=== Section Start ===

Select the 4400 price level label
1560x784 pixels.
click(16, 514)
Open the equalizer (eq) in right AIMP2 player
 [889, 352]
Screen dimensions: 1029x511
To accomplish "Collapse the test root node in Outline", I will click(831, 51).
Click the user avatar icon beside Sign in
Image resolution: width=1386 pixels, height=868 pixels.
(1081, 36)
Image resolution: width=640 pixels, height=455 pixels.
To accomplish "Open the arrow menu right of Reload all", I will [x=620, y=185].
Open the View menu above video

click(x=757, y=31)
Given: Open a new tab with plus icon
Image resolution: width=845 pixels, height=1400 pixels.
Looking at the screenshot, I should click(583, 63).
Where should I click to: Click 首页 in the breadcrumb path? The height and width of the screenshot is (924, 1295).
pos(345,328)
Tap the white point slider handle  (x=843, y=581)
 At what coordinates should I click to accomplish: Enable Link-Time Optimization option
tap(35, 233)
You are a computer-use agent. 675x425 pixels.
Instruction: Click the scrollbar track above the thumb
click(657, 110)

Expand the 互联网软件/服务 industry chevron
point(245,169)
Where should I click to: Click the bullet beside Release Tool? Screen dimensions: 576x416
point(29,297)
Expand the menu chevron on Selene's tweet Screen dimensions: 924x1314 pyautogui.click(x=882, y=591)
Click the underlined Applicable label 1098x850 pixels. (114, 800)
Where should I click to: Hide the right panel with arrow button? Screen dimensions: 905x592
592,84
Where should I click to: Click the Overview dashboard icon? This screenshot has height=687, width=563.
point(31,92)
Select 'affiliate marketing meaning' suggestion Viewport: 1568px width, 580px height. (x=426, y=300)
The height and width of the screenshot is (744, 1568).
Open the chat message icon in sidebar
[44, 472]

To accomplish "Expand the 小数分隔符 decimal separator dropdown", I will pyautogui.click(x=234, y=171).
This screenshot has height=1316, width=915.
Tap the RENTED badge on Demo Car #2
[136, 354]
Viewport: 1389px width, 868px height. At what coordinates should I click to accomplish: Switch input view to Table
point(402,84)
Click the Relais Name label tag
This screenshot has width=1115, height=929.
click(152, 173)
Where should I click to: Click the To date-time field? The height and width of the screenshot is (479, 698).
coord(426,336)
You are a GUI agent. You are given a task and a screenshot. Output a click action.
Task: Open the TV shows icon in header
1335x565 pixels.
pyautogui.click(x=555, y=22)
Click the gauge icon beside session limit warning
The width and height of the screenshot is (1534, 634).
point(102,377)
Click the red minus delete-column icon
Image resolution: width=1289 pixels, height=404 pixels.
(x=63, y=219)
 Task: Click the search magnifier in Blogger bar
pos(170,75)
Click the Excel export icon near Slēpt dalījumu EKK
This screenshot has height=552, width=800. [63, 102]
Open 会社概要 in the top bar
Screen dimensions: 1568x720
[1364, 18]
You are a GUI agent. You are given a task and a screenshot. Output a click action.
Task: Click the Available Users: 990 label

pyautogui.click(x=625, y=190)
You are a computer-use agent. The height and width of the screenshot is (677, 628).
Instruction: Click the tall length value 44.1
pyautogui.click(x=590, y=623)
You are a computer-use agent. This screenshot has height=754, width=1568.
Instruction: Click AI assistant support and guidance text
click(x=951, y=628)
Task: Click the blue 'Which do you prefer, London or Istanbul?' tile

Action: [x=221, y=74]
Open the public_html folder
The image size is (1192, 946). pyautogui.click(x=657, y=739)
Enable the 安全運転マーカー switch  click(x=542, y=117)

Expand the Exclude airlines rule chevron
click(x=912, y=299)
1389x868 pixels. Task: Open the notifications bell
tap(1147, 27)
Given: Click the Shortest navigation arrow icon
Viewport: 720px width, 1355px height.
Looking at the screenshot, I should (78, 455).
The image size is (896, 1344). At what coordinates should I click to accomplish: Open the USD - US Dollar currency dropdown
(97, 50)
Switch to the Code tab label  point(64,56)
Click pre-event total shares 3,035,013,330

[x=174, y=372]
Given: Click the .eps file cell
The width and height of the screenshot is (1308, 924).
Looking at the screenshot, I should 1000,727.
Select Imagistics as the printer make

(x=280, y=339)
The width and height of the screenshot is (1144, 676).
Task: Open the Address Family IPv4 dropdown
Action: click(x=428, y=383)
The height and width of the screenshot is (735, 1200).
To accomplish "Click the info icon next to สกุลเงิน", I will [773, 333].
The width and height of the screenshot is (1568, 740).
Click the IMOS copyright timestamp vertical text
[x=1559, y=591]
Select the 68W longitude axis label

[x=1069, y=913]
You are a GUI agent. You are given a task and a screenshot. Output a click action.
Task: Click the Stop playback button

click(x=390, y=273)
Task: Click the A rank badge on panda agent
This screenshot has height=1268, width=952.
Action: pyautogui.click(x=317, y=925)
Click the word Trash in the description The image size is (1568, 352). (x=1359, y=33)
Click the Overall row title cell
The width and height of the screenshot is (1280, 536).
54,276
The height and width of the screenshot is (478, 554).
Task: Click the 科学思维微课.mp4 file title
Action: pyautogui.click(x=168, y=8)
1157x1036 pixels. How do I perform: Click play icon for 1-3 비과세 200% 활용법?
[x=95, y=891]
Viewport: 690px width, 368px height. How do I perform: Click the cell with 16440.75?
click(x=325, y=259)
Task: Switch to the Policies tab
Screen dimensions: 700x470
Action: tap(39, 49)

=== Section End ===

*Required work:*
Give the listing above again, word for word.

*Output of the exercise:*
Select the 4400 price level label
1560x784 pixels.
click(16, 514)
Open the equalizer (eq) in right AIMP2 player
 [889, 352]
Screen dimensions: 1029x511
To accomplish "Collapse the test root node in Outline", I will click(831, 51).
Click the user avatar icon beside Sign in
Image resolution: width=1386 pixels, height=868 pixels.
(1081, 36)
Image resolution: width=640 pixels, height=455 pixels.
To accomplish "Open the arrow menu right of Reload all", I will [x=620, y=185].
Open the View menu above video

click(x=757, y=31)
Given: Open a new tab with plus icon
Image resolution: width=845 pixels, height=1400 pixels.
Looking at the screenshot, I should click(583, 63).
Where should I click to: Click 首页 in the breadcrumb path? The height and width of the screenshot is (924, 1295).
pos(345,328)
Tap the white point slider handle  (x=843, y=581)
 At what coordinates should I click to accomplish: Enable Link-Time Optimization option
tap(35, 233)
You are a computer-use agent. 675x425 pixels.
Instruction: Click the scrollbar track above the thumb
click(657, 110)

Expand the 互联网软件/服务 industry chevron
point(245,169)
Where should I click to: Click the bullet beside Release Tool? Screen dimensions: 576x416
point(29,297)
Expand the menu chevron on Selene's tweet Screen dimensions: 924x1314 pyautogui.click(x=882, y=591)
Click the underlined Applicable label 1098x850 pixels. (114, 800)
Where should I click to: Hide the right panel with arrow button? Screen dimensions: 905x592
592,84
Where should I click to: Click the Overview dashboard icon? This screenshot has height=687, width=563.
point(31,92)
Select 'affiliate marketing meaning' suggestion Viewport: 1568px width, 580px height. (x=426, y=300)
The height and width of the screenshot is (744, 1568).
Open the chat message icon in sidebar
[44, 472]

To accomplish "Expand the 小数分隔符 decimal separator dropdown", I will pyautogui.click(x=234, y=171).
This screenshot has height=1316, width=915.
Tap the RENTED badge on Demo Car #2
[136, 354]
Viewport: 1389px width, 868px height. At what coordinates should I click to accomplish: Switch input view to Table
point(402,84)
Click the Relais Name label tag
This screenshot has width=1115, height=929.
click(152, 173)
Where should I click to: Click the To date-time field? The height and width of the screenshot is (479, 698).
coord(426,336)
You are a GUI agent. You are given a task and a screenshot. Output a click action.
Task: Open the TV shows icon in header
1335x565 pixels.
pyautogui.click(x=555, y=22)
Click the gauge icon beside session limit warning
The width and height of the screenshot is (1534, 634).
point(102,377)
Click the red minus delete-column icon
Image resolution: width=1289 pixels, height=404 pixels.
(x=63, y=219)
 Task: Click the search magnifier in Blogger bar
pos(170,75)
Click the Excel export icon near Slēpt dalījumu EKK
This screenshot has height=552, width=800. [63, 102]
Open 会社概要 in the top bar
Screen dimensions: 1568x720
[1364, 18]
You are a GUI agent. You are given a task and a screenshot. Output a click action.
Task: Click the Available Users: 990 label

pyautogui.click(x=625, y=190)
You are a computer-use agent. The height and width of the screenshot is (677, 628).
Instruction: Click the tall length value 44.1
pyautogui.click(x=590, y=623)
You are a computer-use agent. This screenshot has height=754, width=1568.
Instruction: Click AI assistant support and guidance text
click(x=951, y=628)
Task: Click the blue 'Which do you prefer, London or Istanbul?' tile

Action: [x=221, y=74]
Open the public_html folder
The image size is (1192, 946). pyautogui.click(x=657, y=739)
Enable the 安全運転マーカー switch  click(x=542, y=117)

Expand the Exclude airlines rule chevron
click(x=912, y=299)
1389x868 pixels. Task: Open the notifications bell
tap(1147, 27)
Given: Click the Shortest navigation arrow icon
Viewport: 720px width, 1355px height.
Looking at the screenshot, I should (78, 455).
The image size is (896, 1344). At what coordinates should I click to accomplish: Open the USD - US Dollar currency dropdown
(97, 50)
Switch to the Code tab label  point(64,56)
Click pre-event total shares 3,035,013,330

[x=174, y=372]
Given: Click the .eps file cell
The width and height of the screenshot is (1308, 924).
Looking at the screenshot, I should 1000,727.
Select Imagistics as the printer make

(x=280, y=339)
The width and height of the screenshot is (1144, 676).
Task: Open the Address Family IPv4 dropdown
Action: click(x=428, y=383)
The height and width of the screenshot is (735, 1200).
To accomplish "Click the info icon next to สกุลเงิน", I will [773, 333].
The width and height of the screenshot is (1568, 740).
Click the IMOS copyright timestamp vertical text
[x=1559, y=591]
Select the 68W longitude axis label

[x=1069, y=913]
You are a GUI agent. You are given a task and a screenshot. Output a click action.
Task: Click the Stop playback button

click(x=390, y=273)
Task: Click the A rank badge on panda agent
This screenshot has height=1268, width=952.
Action: pyautogui.click(x=317, y=925)
Click the word Trash in the description The image size is (1568, 352). (x=1359, y=33)
Click the Overall row title cell
The width and height of the screenshot is (1280, 536).
54,276
The height and width of the screenshot is (478, 554).
Task: Click the 科学思维微课.mp4 file title
Action: pyautogui.click(x=168, y=8)
1157x1036 pixels. How do I perform: Click play icon for 1-3 비과세 200% 활용법?
[x=95, y=891]
Viewport: 690px width, 368px height. How do I perform: Click the cell with 16440.75?
click(x=325, y=259)
Task: Switch to the Policies tab
Screen dimensions: 700x470
Action: tap(39, 49)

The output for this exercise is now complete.